Chapter 1, `The legacy of peace and war', is a wide-ranging survey of musical Paris during and in the immediate aftermath of - World War I. There are some particularly perceptive observations on the influence (or otherwise) of Debussy's final masterpieces, and interesting comments on the arrival of Schoenberg's music in Paris. Then there is the delicate matter of anti-German sentiments among French musicians. The Ligue nationale pour la defense de la musique franqaise was a particularly virulent outfit which sought to `banish from our land, for many years to come, the public performance of contemporary AustroGerman works', among other things. The leading lights of this xenophobic organisation were not obscure figures: they included the elderly and embittered Saint-Saens, Gustave Charpentier (whose successes after Louise at the turn of the century had been close to zero) and, almost inevitably, Vincent d'Indy, whose influence had become enormous. (A slightly contentious thought in parentheses: among other things, d'Indy was anti-Dreyfusard, anti-Semitic, anti-[modern] German music, anti-Ravel et al., and, one is mischievously tempted to suggest, anti-more-or-less-- everything that wasn't in his personal pantheon of excellence. On that basis, one is tempted to wonder whether it was a wholly Good Thing for the director of the Schola Cantorum to have such a powerful position in French musical life.

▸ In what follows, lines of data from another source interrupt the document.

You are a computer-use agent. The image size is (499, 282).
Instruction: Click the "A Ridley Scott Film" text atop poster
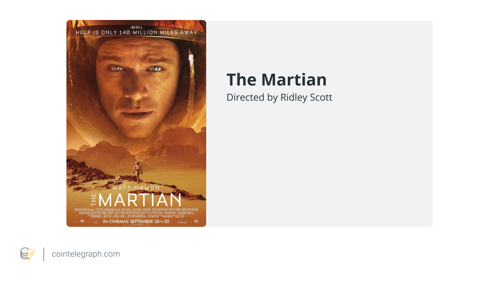pos(136,27)
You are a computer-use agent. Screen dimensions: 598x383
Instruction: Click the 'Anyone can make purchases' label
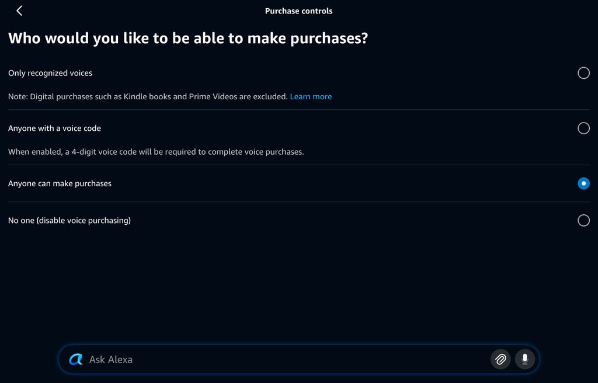60,183
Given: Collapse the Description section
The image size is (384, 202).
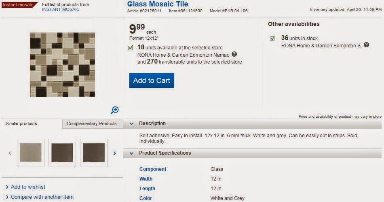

D'Indy's place is certainly worth debating, and the important international conference `Vincent d'Indy et son temps' held at the Bibliotheque nationale de France at the end of September 2002 did just that. Many of the papers suggested a more positive view of the composer and the man. Mind you, before too much rehabilitation of a sadly misunderstood figure goes on, it's worth recalling Charles Tournemire's view, writing to Felix Aprahamian in 1934: 'I was not a pupil of V d'Indy. That's a mistake, false information. I don't like this musician much: very cold!!')
AFTER his expert and immensely readable context-setting prologue, Nichols moves on to `Orchestras, conductors, chamber ensembles' for Chapter 2. Just how reactionary was the repertoire of the Orchestre de la Societe des Concerts du Conservatoire is demonstrated briefly but (rightly) mercilessly: the orchestra's complacency was outdone only by that of its large cohort of loyal subscribers. Gabriel Pierne's tenure as conductor of the Concerts Colonne was very much more enterprising and Saint-Saens - by 1920 more or less fossilised - rebuked the former Franck pupil for ,opening the door to lunatic aberrations' when Pierne programmed Milhaud's Protee. The Concerts Colonne were also notably strong proponents of new music, though Paul Paray (appointed conductor in 1923) was not to everybody's liking: in the 1940s Honegger lambasted him for his unadventurous programming of French music in America. In an extraordinary article, unambiguously entitled ''L'ignorant Monsieur Paray' (printed in Honegger's Incantation aux fossiles of 1948), he accused the conductor of sticking only to the safest repertoire (Franck, Faure, Debussy, Ravel and Dukas). The only concession to the unusual, wrote Honegger, was the inclusion of music by Paray himself.